Lovastatin Disrupts Early Events in Insulin Signaling: a Potential Mechanism of Lovastatin's Anti-mitogenic Activity

The mechanism by which lovastatin lowers cholesterol levels is well characterized but little is known about its anti-mitogenic and anti-tumorigenic mechanism. Here we demonstrate that lovastatin disrupts early events in the mitogenic signaling pathways of insulin. Insulin treatment (200 mM) of quiescent HIR rat-1 fibroblasts results in an 8-fold stimulation of phosphatidylinositol-3-kinase (PI-3-K) activity.
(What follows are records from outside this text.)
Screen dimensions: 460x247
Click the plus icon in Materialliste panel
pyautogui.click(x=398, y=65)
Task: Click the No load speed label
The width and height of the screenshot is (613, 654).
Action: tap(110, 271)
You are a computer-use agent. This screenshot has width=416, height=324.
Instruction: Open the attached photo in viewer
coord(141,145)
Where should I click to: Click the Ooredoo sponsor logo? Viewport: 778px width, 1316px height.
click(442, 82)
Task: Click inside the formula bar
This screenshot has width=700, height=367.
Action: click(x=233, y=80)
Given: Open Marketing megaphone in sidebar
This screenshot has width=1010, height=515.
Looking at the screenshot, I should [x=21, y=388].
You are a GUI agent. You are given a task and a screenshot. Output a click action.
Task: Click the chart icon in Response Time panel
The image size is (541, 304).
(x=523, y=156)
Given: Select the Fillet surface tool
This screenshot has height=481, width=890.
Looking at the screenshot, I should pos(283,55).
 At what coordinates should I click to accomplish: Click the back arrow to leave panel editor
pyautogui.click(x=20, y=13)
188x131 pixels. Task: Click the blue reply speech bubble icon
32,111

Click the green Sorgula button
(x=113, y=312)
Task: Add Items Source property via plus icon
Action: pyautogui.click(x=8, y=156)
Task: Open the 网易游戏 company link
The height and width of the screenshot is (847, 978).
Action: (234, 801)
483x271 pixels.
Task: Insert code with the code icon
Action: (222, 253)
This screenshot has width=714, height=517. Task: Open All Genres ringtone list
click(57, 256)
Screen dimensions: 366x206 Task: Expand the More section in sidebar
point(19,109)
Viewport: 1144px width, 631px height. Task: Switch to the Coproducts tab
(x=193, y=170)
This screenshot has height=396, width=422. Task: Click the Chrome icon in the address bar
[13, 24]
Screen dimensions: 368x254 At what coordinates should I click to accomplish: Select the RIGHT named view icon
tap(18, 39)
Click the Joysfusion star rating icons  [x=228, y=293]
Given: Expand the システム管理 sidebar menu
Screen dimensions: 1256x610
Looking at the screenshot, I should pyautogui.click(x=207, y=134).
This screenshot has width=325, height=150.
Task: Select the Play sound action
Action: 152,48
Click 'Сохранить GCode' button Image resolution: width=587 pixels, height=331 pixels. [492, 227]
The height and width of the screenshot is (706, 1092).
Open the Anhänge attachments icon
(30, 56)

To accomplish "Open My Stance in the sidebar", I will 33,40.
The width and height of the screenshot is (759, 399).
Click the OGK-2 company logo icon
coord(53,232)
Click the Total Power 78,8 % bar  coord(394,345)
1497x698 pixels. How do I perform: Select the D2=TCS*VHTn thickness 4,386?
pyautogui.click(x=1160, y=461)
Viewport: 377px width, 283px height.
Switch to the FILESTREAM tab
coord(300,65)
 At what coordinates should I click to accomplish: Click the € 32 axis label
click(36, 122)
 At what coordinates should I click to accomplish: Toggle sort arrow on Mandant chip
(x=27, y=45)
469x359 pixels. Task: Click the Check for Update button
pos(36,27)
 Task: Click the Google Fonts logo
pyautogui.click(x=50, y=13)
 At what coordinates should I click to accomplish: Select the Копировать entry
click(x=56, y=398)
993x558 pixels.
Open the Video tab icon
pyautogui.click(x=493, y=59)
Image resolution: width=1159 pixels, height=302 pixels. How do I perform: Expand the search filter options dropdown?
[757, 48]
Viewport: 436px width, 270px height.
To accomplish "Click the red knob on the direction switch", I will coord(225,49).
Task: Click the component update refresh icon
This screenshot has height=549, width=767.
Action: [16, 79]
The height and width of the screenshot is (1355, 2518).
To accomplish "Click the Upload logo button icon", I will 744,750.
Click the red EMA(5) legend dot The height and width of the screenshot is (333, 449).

Overnight pretreatment of cells with lovastatin (20 microM) inhibits insulin stimulation of PI-3-K activity by 75%. Immunoprecipitation and immunoblotting experiments using antibodies against the regulatory subunit of PI-3-K (p85), phosphotyrosine, and insulin receptor alpha and beta subunits demonstrate that lovastatin inhibits the association of p85 with tyrosine phosphorylated insulin receptor substrate-1 and the beta subunit of the insulin receptor. Furthermore, lovastatin dramatically reduces (70-100%) the level of tyrosine phosphorylated insulin receptor beta subunit following insulin stimulation. These results clearly demonstrate that lovastatin disrupts early events of insulin mitogenic signaling by reducing the levels of tyrosine phosphorylated beta subunit and suggest that this disruption is a potential mechanism for the anti-mitogenic effect of lovastatin.